| Canada sequences swine flu virus|
|Canadian scientists have completed the full genetic sequencing of the H1N1 swine flu virus, which officials say will help in better understanding the outbreak and developing a vaccine.|
Scientists at the Public Health Agency of Canada's microbiology lab cracked the genetic makeup of samples from Mexico and two Canadian provinces, says Canadian Health Minister Leona Aglukkaq.
Preliminary analysis found the trio of samples "do not differ significantly at the genetic level," she says.
"This is the first complete sequencing of the H1N1 flu virus and it's vitally important to our understanding of this outbreak," says Aglukkaq. "This is a world first."
The respiratory illness causes symptoms such as fever, fatigue, muscle aches or pain, lack of appetite, coughing and sore throat. Some people have also reported vomiting and diarrhoea.
Canada currently has the third highest number of cases of swine flu after the United States and Mexico, which has been at the epicenter of the outbreak.
Dr Frank Plummer, Scientific Director General of the National Microbiology Laboratory, says it took less than a week for scientists working around the clock to map or decode the virus.
The discovery will help health authorities pinpoint the origin of the virus, how its spreads and how it changes over time, "giving us the knowledge that we need to fight the H1N1 flu virus," he says.

> _What you will do_
1 – Rewrite the part of the swine flu article that begins at "The respiratory illness" and stops after "vomiting and diarrhoea.", replacing "fatigue" with "tiredness".
2 – How might the swine flu article go on? Continue it from where it stops.
The rows that follow are separate from the swine flu article.

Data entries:

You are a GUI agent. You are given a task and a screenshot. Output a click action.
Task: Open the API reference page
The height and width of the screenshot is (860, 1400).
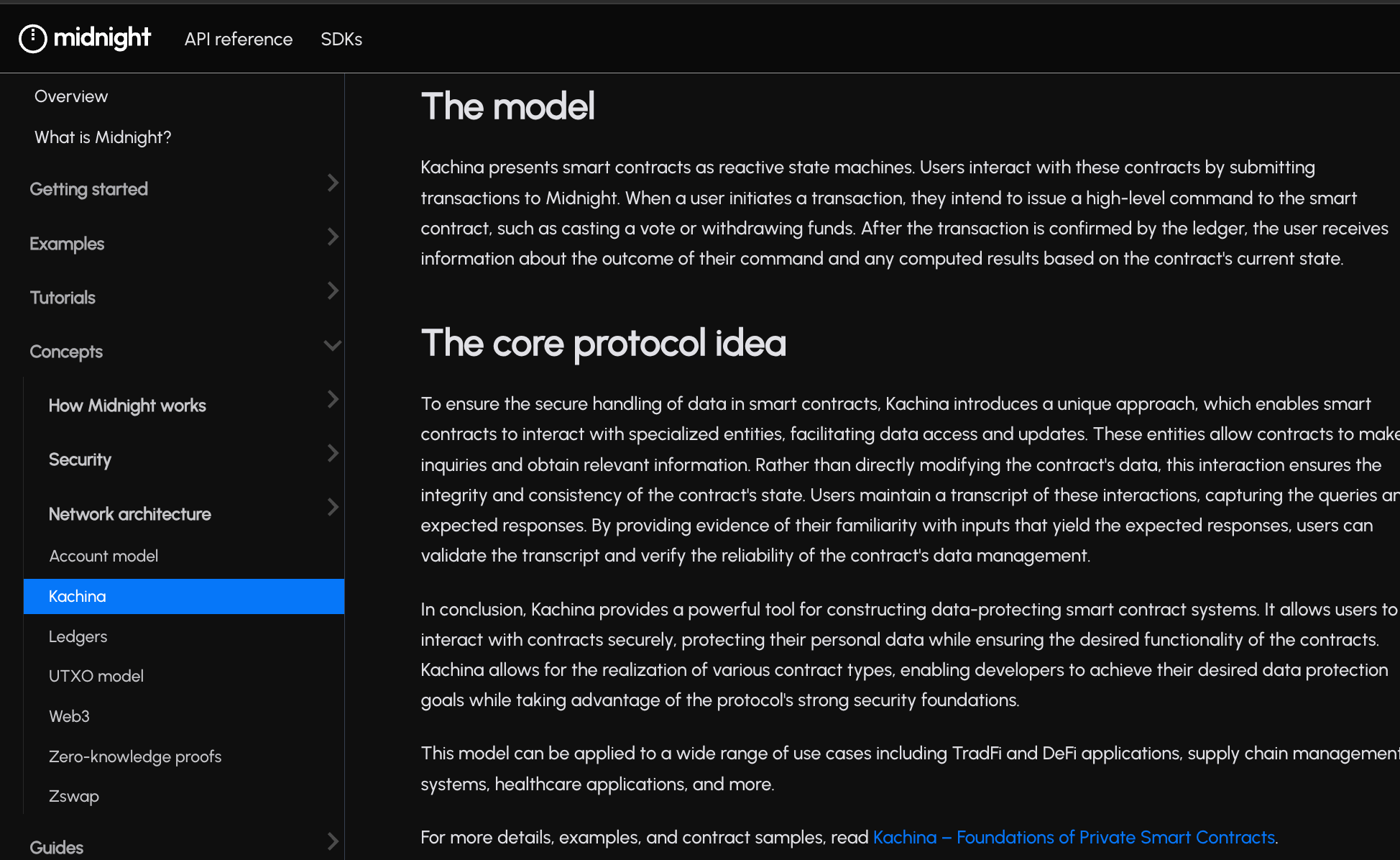(238, 39)
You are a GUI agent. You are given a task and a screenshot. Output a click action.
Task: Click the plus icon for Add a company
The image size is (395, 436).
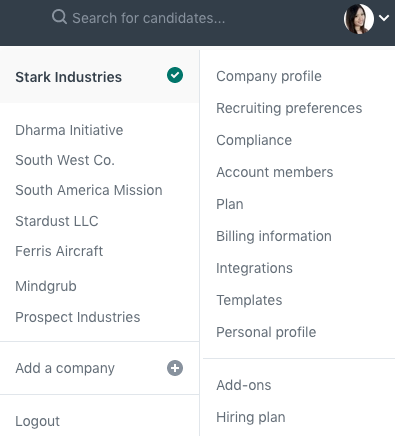(175, 368)
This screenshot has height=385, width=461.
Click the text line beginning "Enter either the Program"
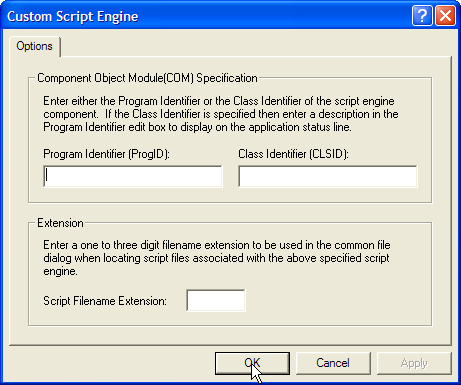point(219,101)
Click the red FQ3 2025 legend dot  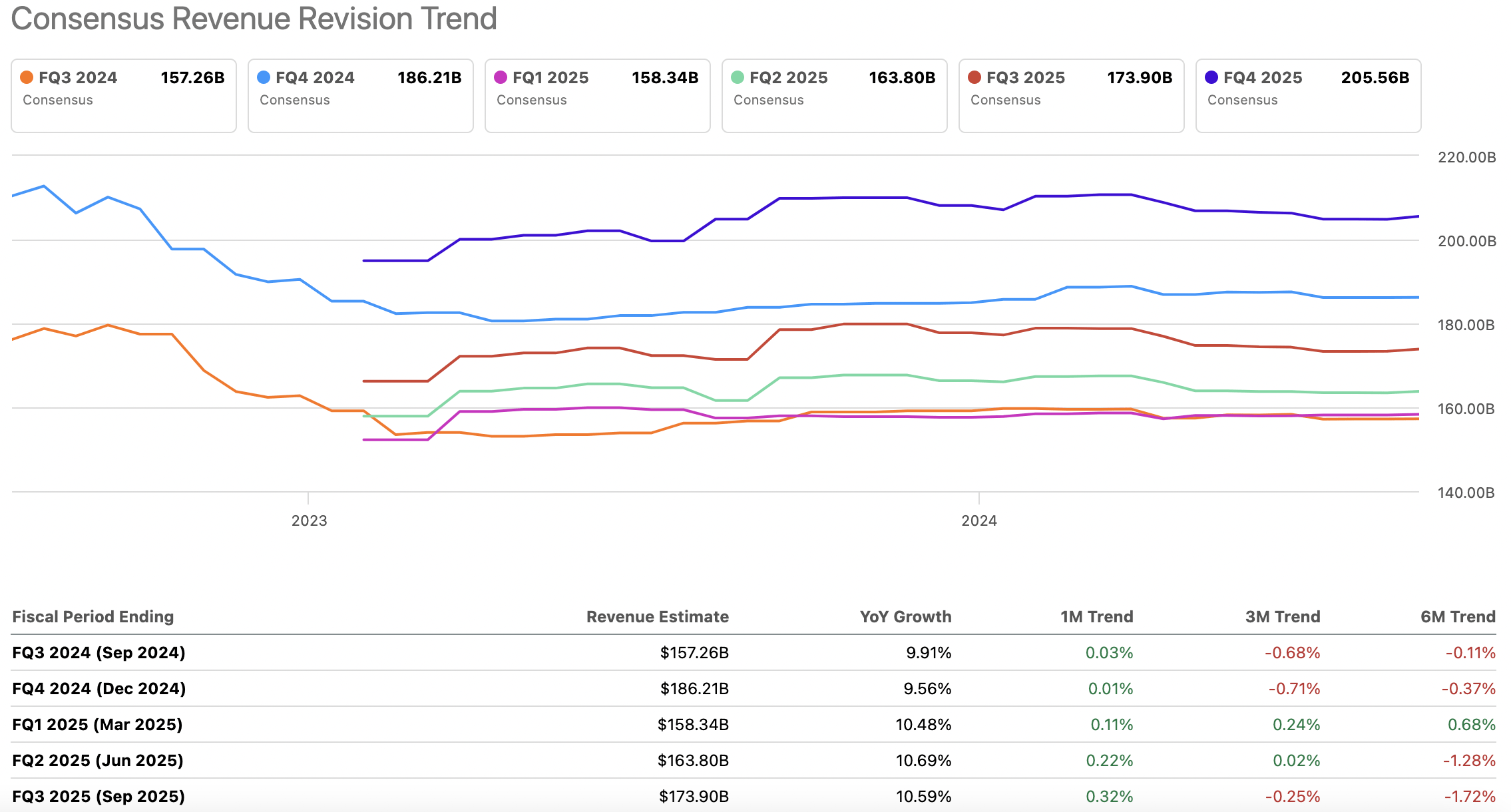coord(974,77)
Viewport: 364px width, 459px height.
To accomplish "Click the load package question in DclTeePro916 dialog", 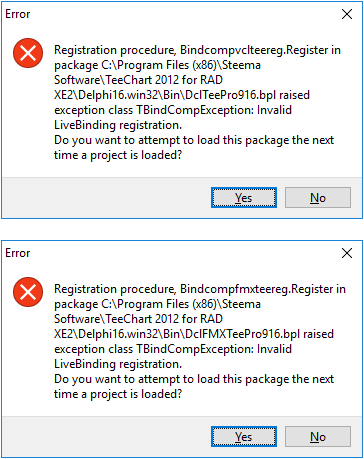I will point(194,147).
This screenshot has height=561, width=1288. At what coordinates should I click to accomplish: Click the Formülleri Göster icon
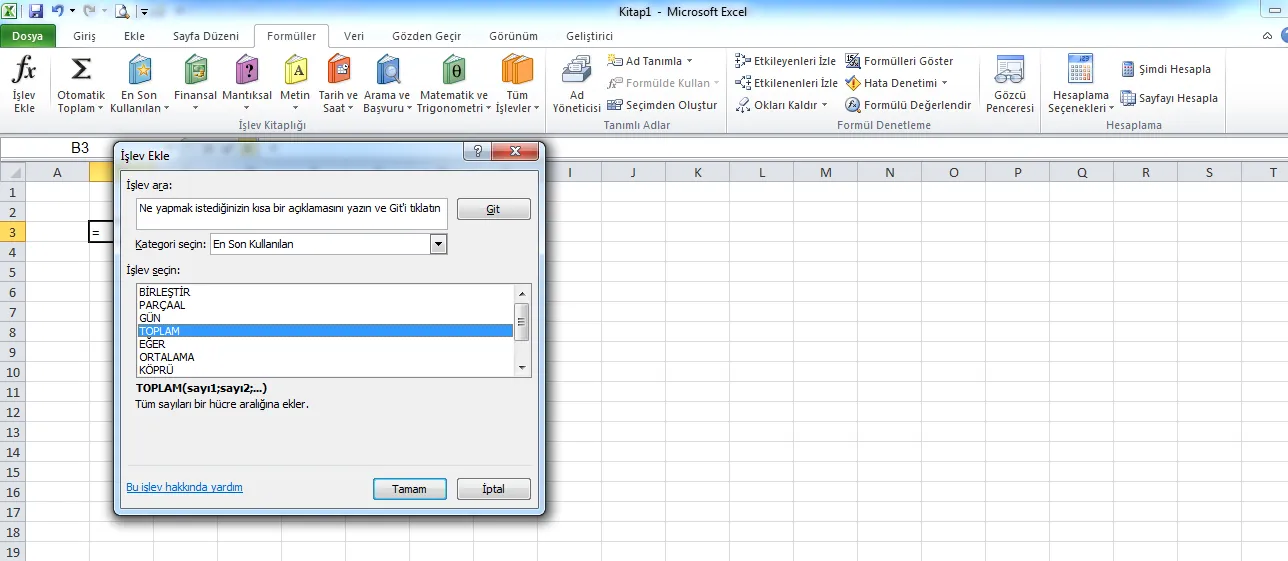pos(853,61)
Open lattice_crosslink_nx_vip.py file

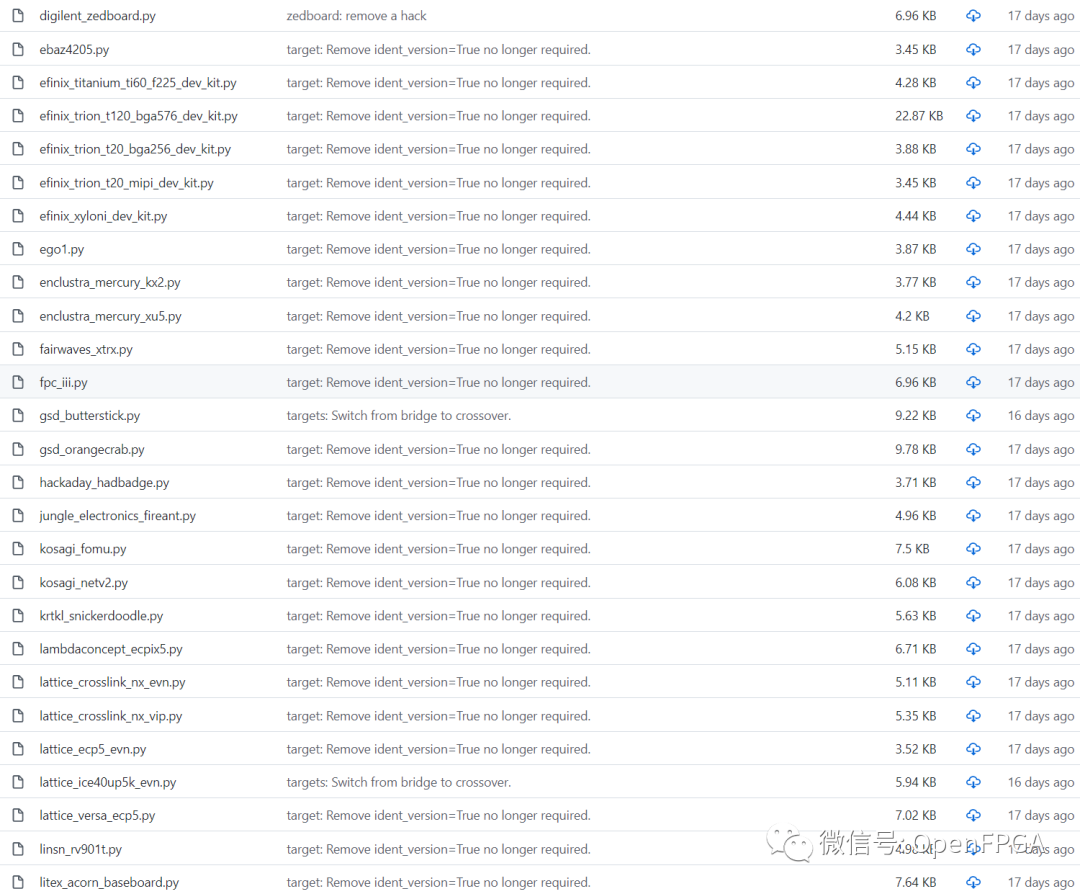tap(110, 716)
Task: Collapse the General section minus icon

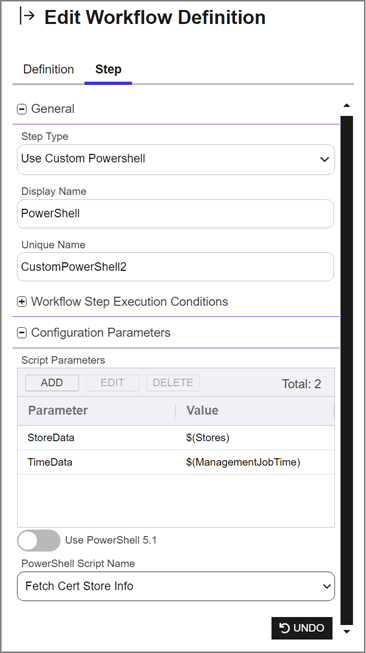Action: (22, 110)
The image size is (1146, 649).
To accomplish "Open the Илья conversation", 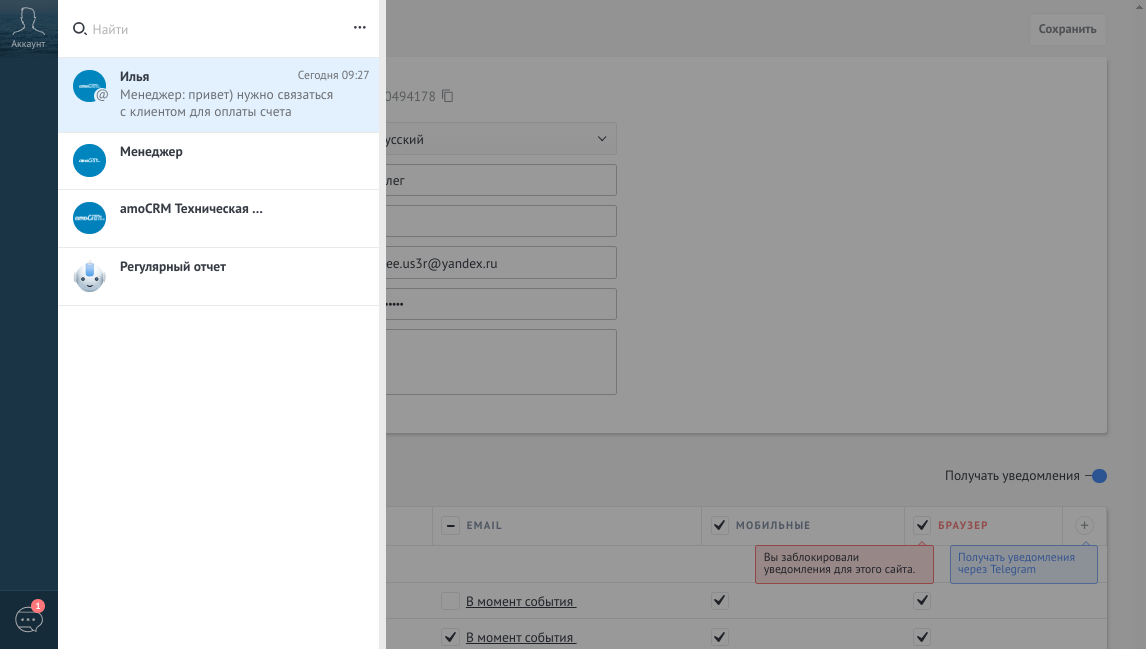I will point(220,95).
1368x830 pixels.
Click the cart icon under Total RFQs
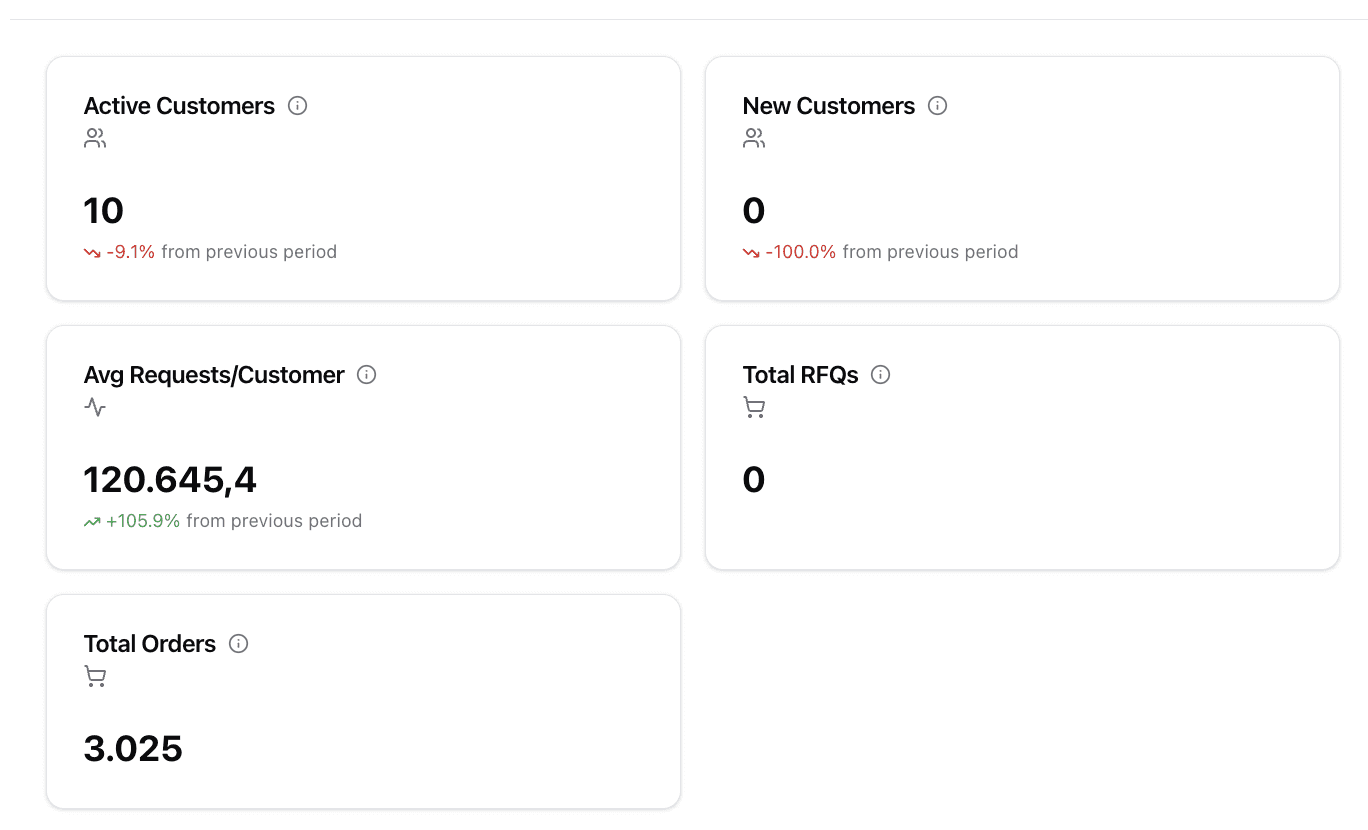pyautogui.click(x=754, y=407)
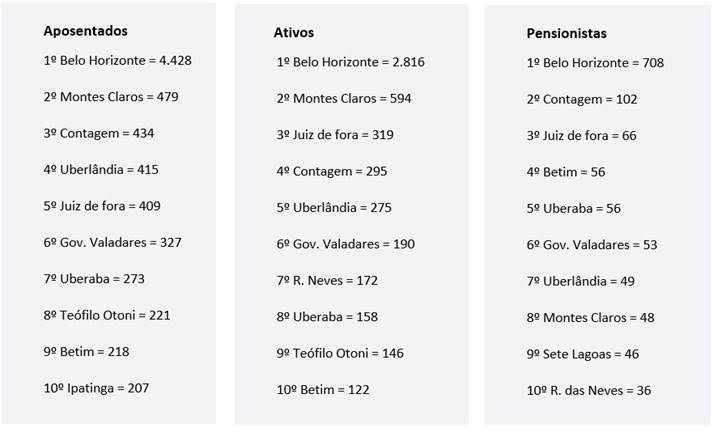Select Juiz de fora = 409 row
The width and height of the screenshot is (713, 428).
102,206
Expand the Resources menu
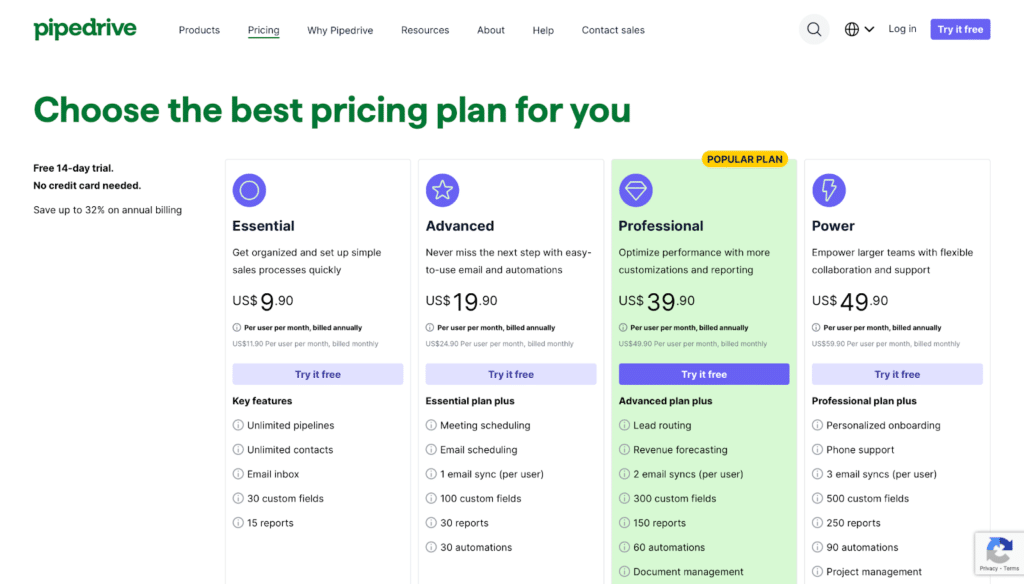The width and height of the screenshot is (1024, 584). pos(425,30)
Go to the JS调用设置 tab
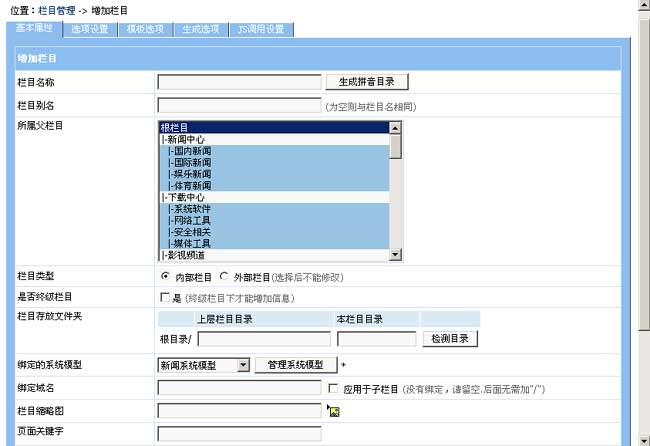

> _Answers in order_
1 –
The respiratory illness causes symptoms such as fever, tiredness, muscle aches or pain, lack of appetite, coughing and sore throat. Some people have also reported vomiting and diarrhoea.

2 –
However, the near-identical genetic makeup of the samples from Mexico, as well as Canada's Nova Scotia and Ontario provinces, raises another key question: why were cases in Mexico more severe than elsewhere?
The number of deaths in Mexico connected to swine flu stands at 42, while two deaths have been confirmed in the United States.
In Canada, 165 cases have been identified so far, but no one has died.
The World Health Organisation says the number of people confirmed to have been infected with the swine flu virus worldwide is 1516.
The Canadian lab work "appears to suggest that there's nothing at the genetic level that differentiates this virus that we've got from Mexico and those from Nova Scotia and Ontario that explains apparent differences in disease severity between Mexico and Canada and the United States," says Plummer.
"That's one of the big questions that everybody's been asking," he says.
"So part of the answer is that it's likely not the virus itself that is explaining the differential and severity of disease between Mexico and the rest of North America."